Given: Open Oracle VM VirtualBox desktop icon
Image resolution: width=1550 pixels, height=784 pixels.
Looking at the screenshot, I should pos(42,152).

==

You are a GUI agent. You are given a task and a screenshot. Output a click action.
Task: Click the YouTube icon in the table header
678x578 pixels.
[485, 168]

§ YOUR INSTRUCTIONS: Can you reproduce, word for word, the lines of the listing starting with the line containing "Given: Open Oracle VM VirtualBox desktop icon" and going on through the line containing "Looking at the", both included?

§ COMPLETE OUTPUT:
Given: Open Oracle VM VirtualBox desktop icon
Image resolution: width=1550 pixels, height=784 pixels.
Looking at the screenshot, I should pos(42,152).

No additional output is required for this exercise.